Short problem -
Duplicate the lines of text in the rows below without changing them, and leave out the pictures.

[Part of a data file]
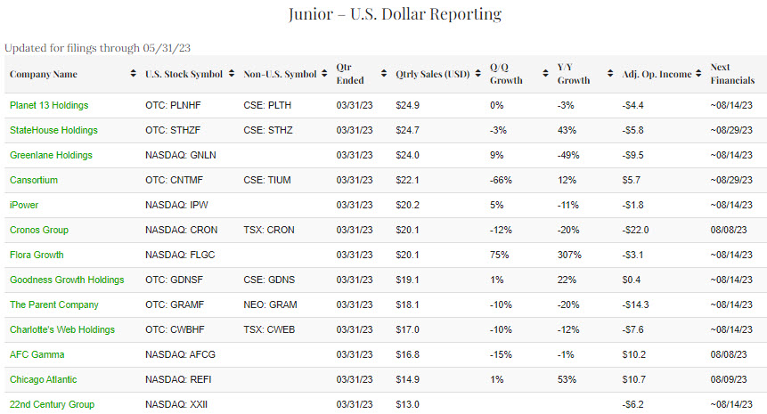Screen dimensions: 767x414
Task: Visit the Cansortium company link
Action: (x=34, y=180)
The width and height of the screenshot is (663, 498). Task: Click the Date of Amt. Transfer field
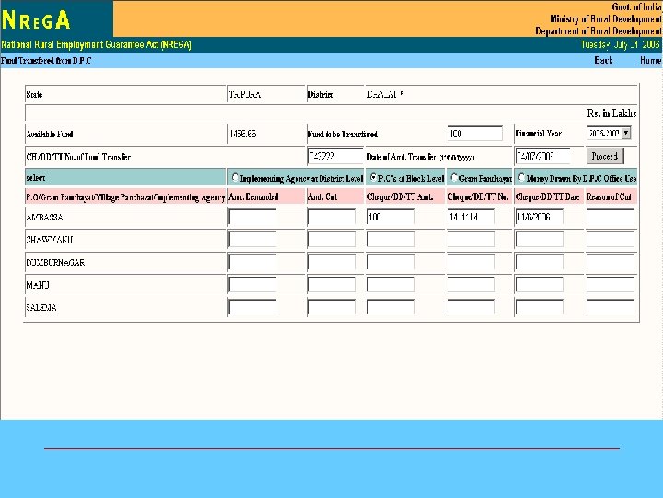[x=542, y=156]
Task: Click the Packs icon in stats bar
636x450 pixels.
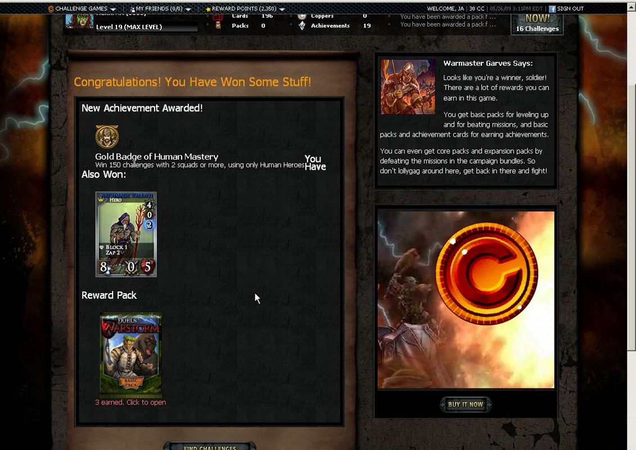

Exercise result -
Screen dimensions: 767x414
Task: Visit the Cansortium company link
Action: (x=34, y=180)
The width and height of the screenshot is (663, 498). Task: Click the Date of Amt. Transfer field
[x=542, y=156]
Task: Click the Packs icon in stats bar
636x450 pixels.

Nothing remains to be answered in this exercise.